Check every line below for the word "agent" and copy each one that has it.

** Opening Supplied data block **

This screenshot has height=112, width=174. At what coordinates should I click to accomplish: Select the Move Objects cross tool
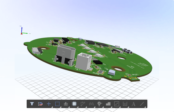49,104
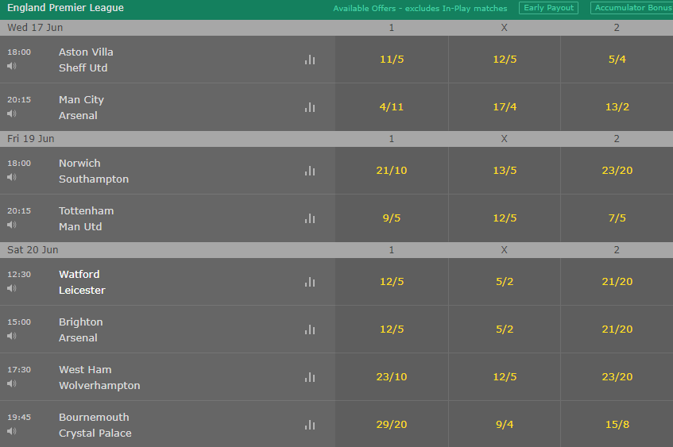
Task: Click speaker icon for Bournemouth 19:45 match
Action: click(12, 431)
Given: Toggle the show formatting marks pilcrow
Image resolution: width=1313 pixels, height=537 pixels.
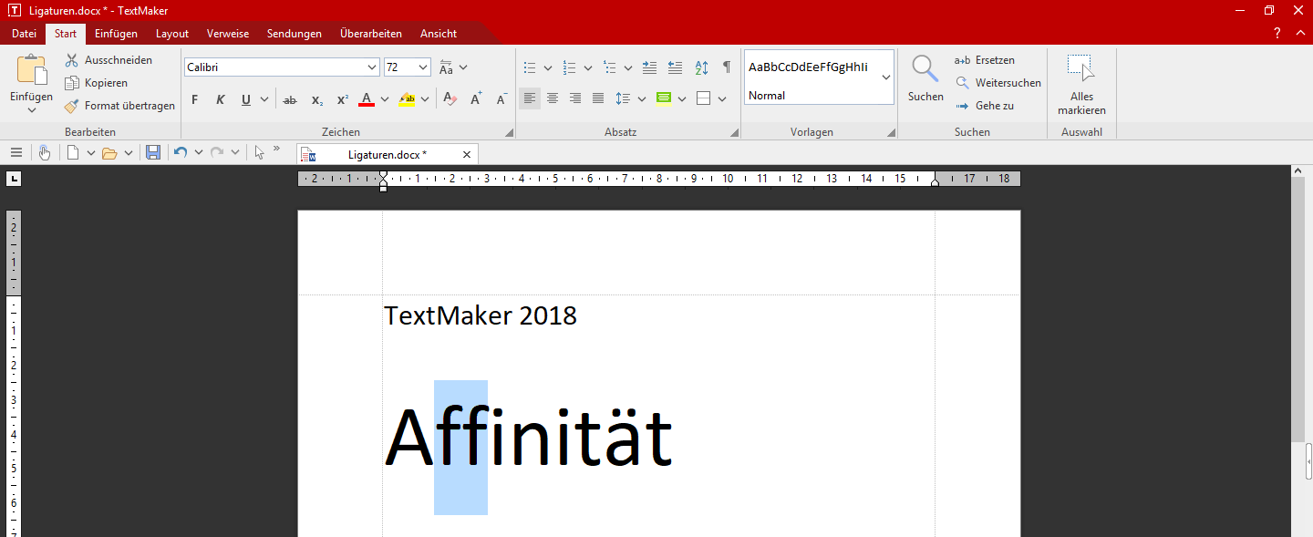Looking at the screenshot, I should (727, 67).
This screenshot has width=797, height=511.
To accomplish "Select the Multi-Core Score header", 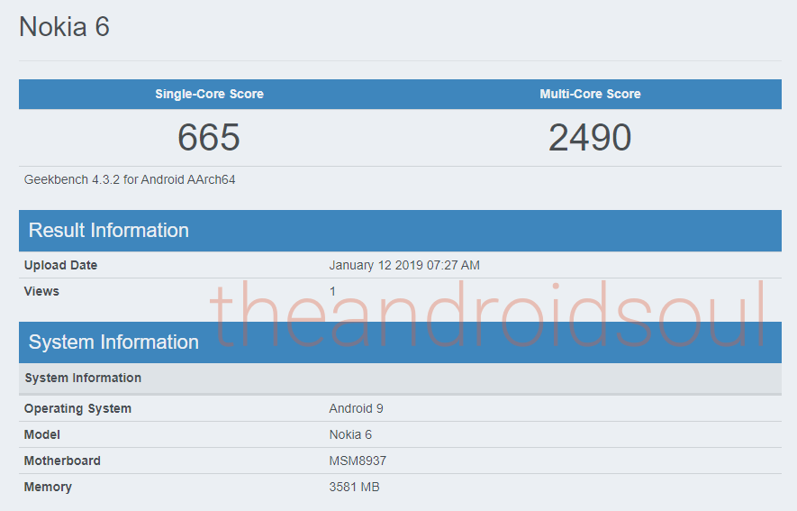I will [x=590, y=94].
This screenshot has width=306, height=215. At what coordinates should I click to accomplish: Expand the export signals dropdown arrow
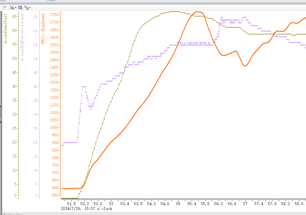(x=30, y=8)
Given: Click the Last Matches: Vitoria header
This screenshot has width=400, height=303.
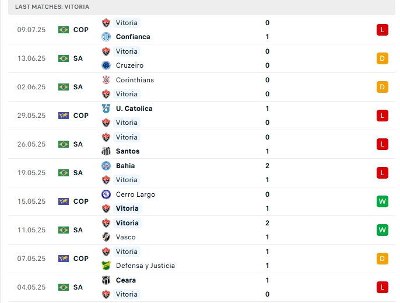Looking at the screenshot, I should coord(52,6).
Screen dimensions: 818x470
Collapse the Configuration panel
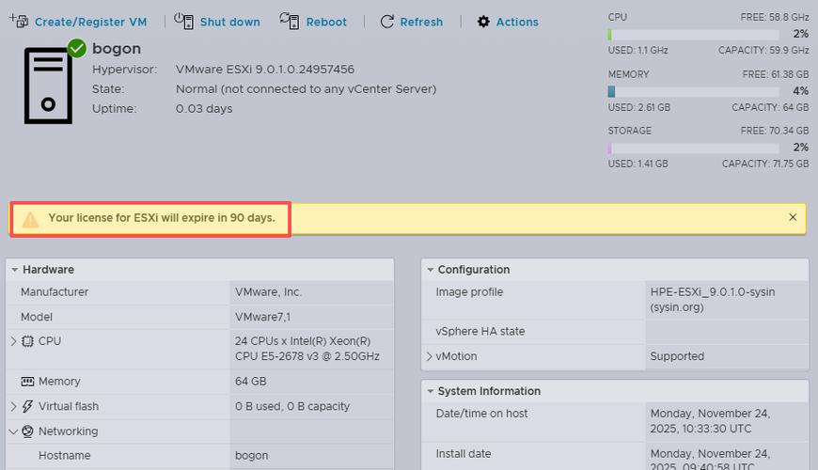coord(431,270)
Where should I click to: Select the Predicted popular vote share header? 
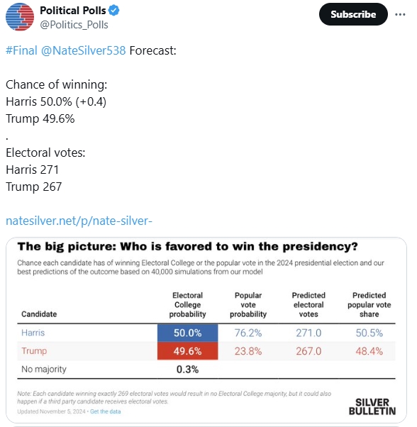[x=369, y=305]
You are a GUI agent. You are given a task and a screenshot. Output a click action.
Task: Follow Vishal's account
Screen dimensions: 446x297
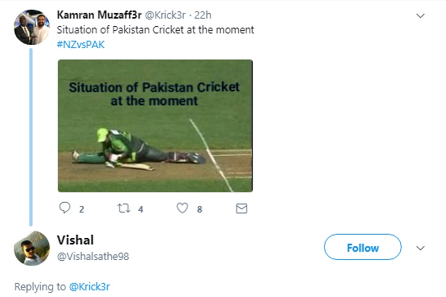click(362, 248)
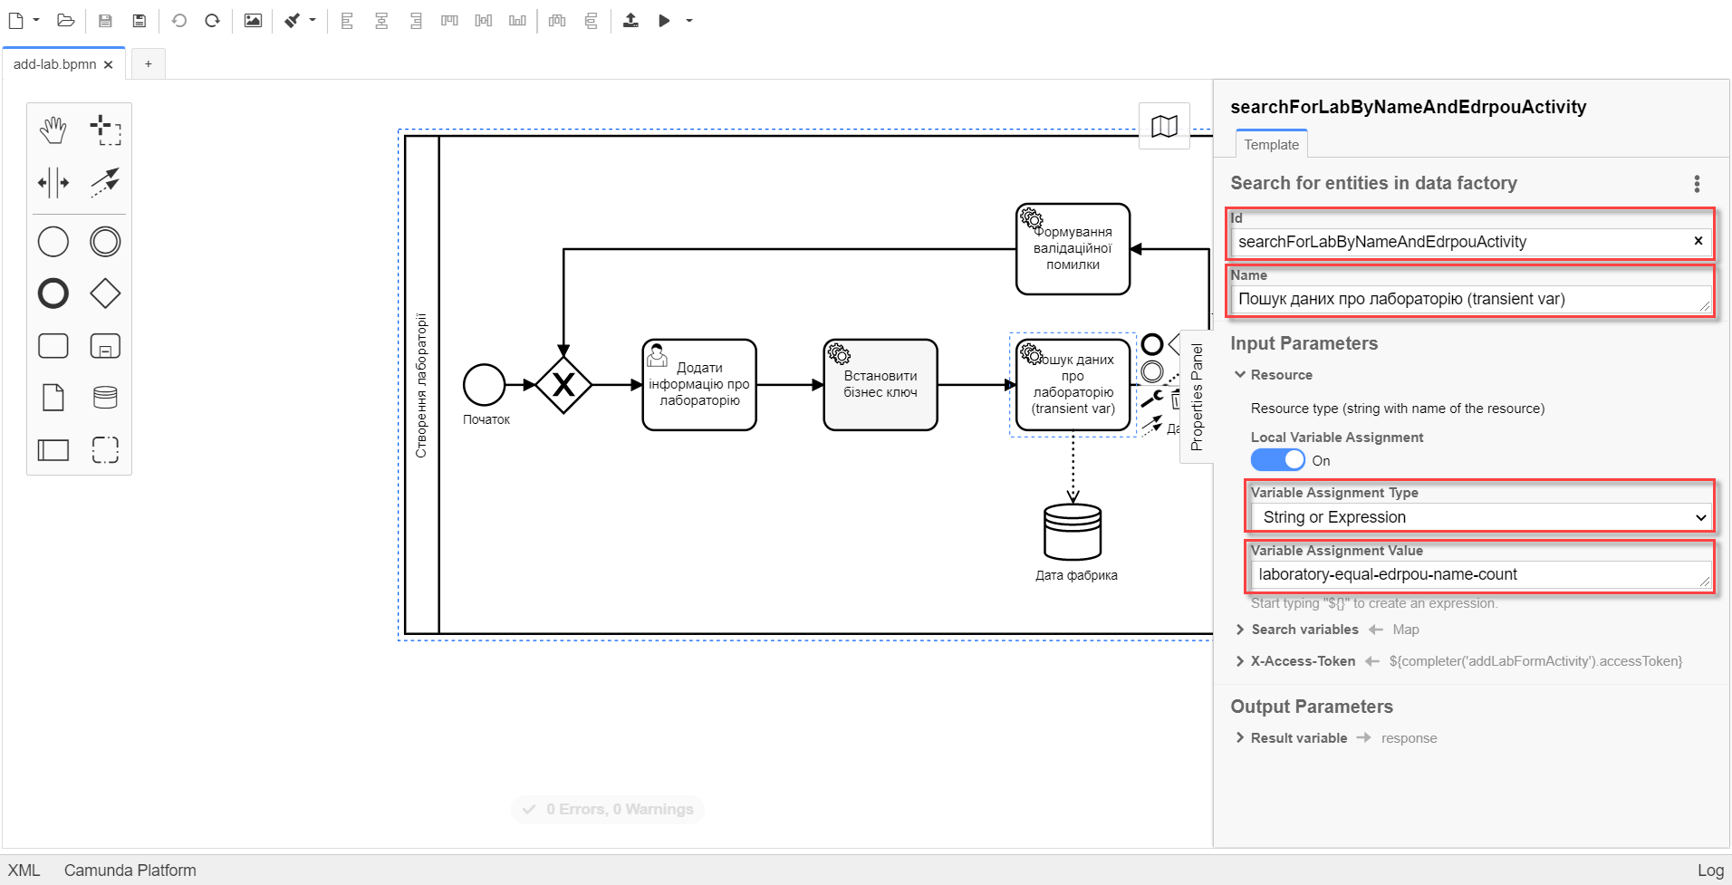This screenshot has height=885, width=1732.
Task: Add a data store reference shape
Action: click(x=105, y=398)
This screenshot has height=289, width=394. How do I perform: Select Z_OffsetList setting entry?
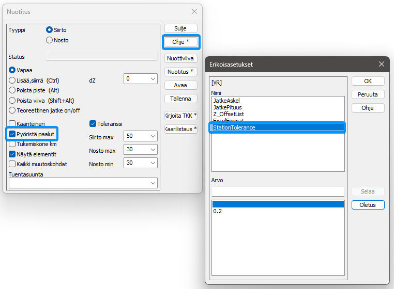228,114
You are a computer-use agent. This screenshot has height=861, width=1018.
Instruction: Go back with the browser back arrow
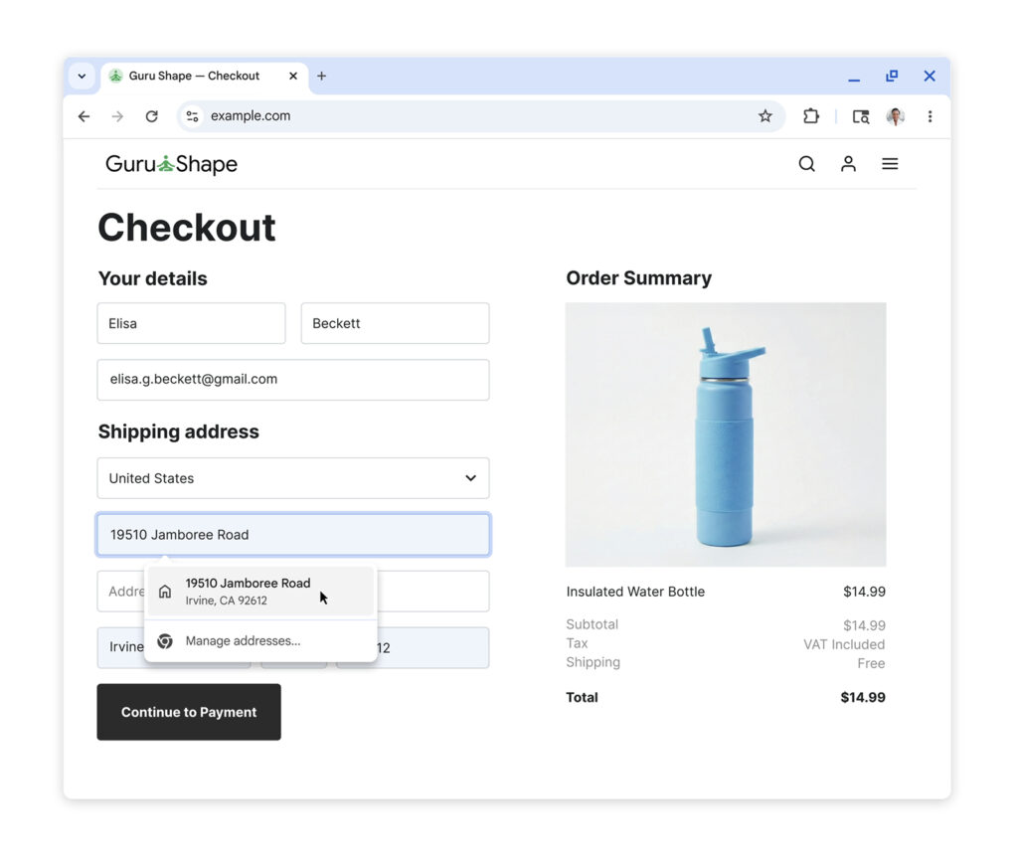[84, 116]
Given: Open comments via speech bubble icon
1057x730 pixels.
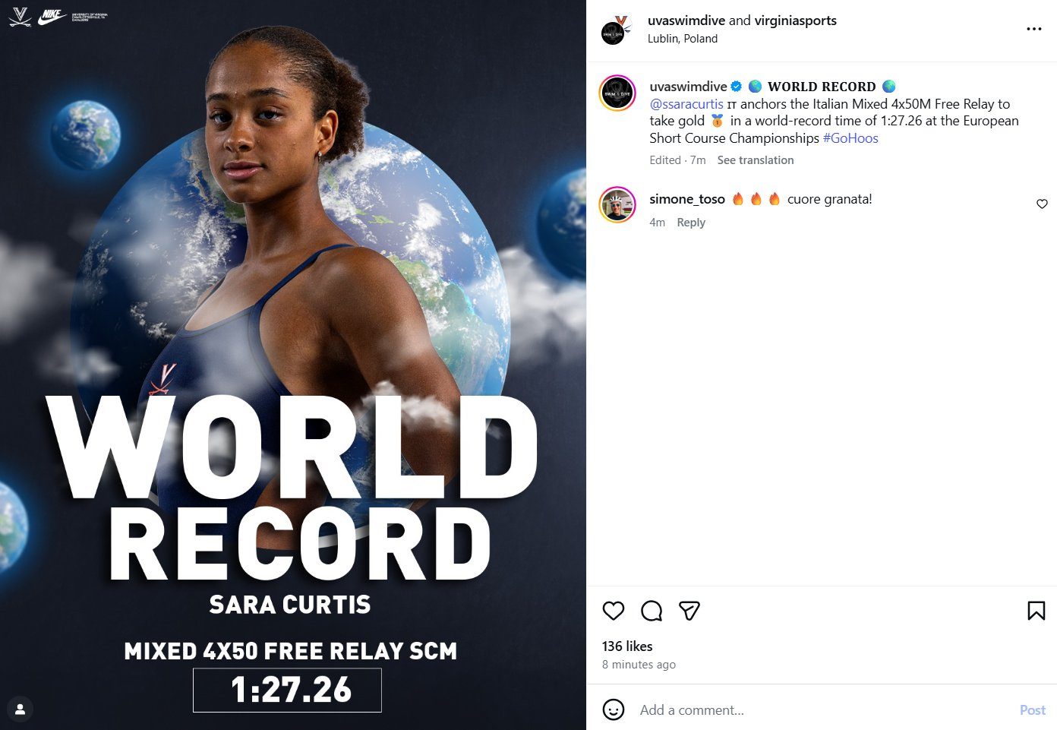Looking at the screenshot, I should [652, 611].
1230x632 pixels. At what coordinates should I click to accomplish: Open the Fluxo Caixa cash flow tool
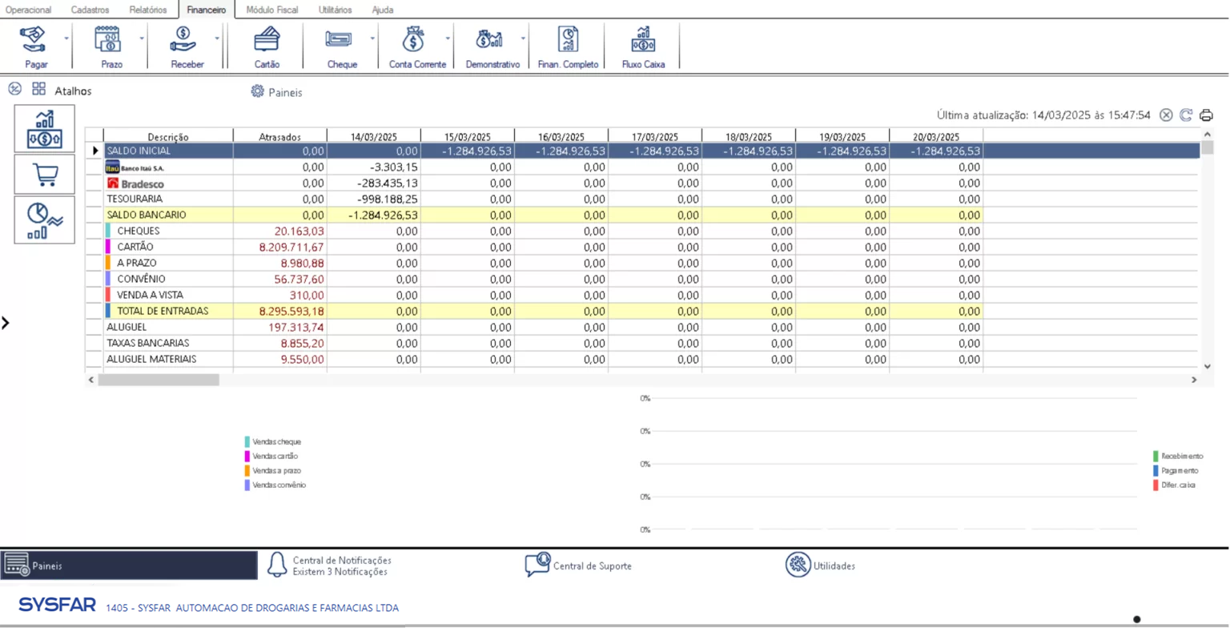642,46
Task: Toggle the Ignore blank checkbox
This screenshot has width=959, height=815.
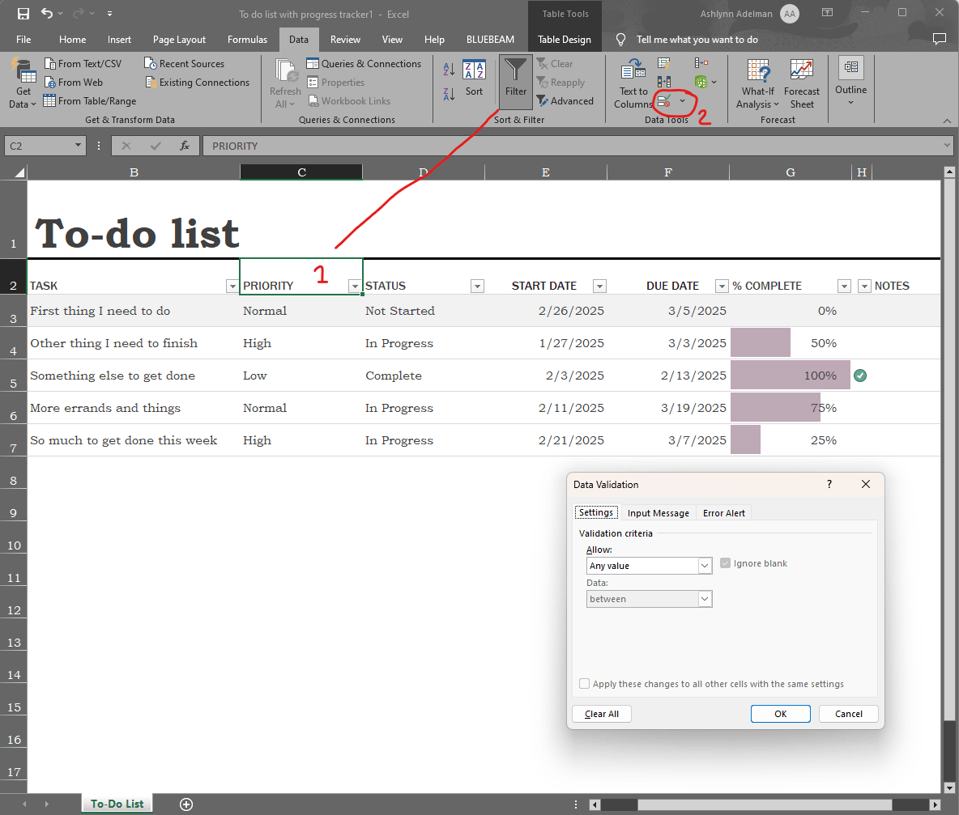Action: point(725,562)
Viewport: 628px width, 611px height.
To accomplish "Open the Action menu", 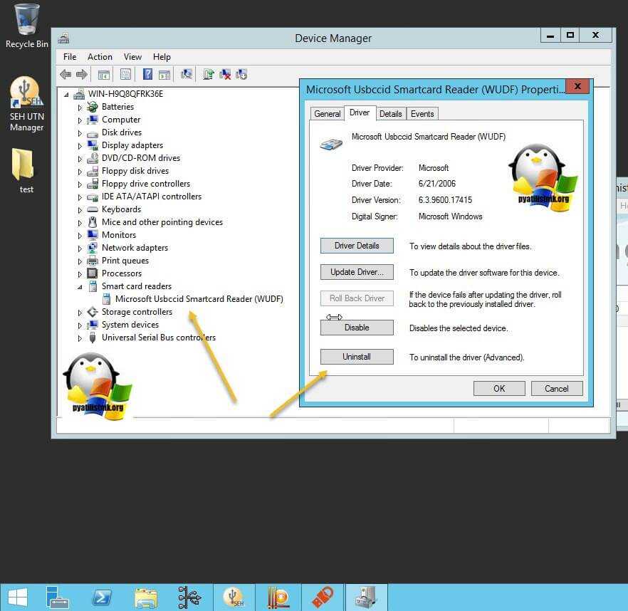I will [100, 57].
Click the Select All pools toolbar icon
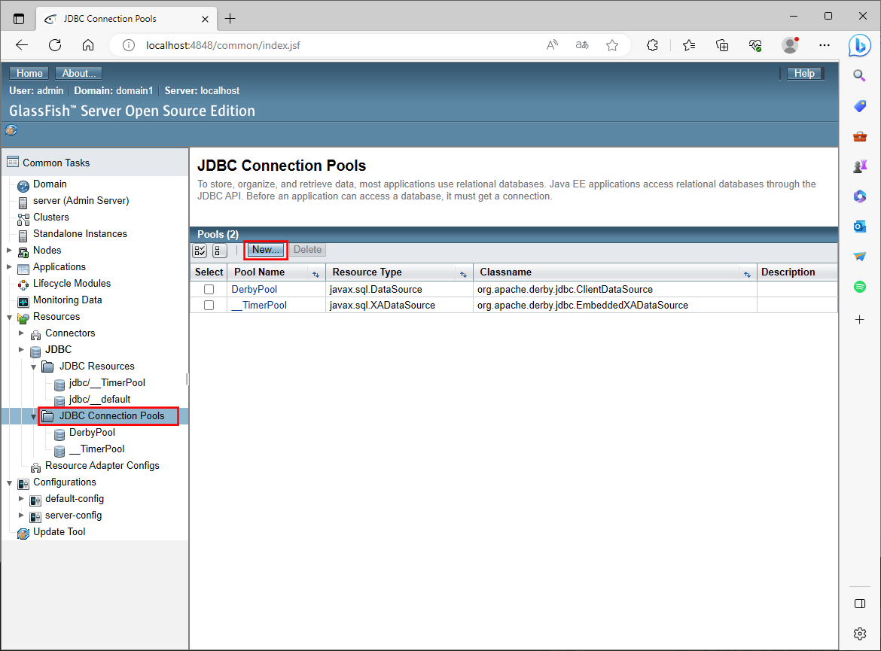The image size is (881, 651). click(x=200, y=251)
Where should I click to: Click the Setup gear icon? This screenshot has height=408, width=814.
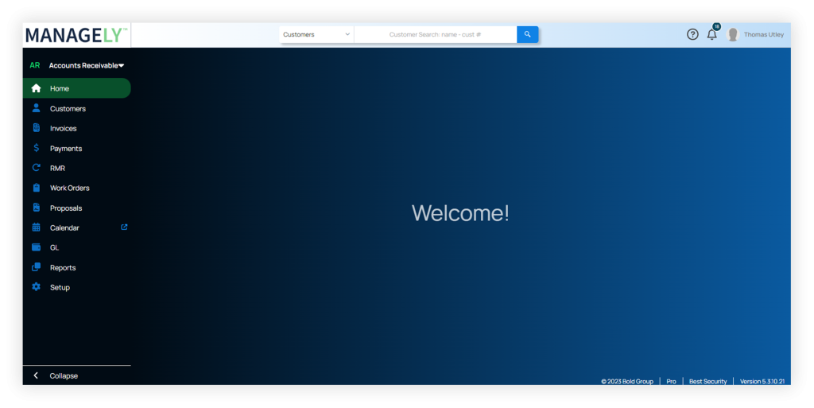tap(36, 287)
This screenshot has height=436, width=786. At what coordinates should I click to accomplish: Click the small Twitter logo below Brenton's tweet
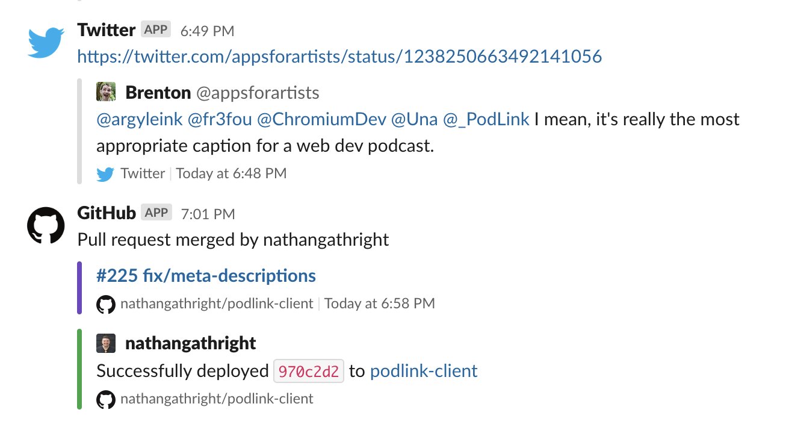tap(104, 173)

** Closing Supplied data block **

## Exercise output
You are a GUI agent. You are given a task and a screenshot. Output a click action.
You are a computer-use agent. This screenshot has height=861, width=1018.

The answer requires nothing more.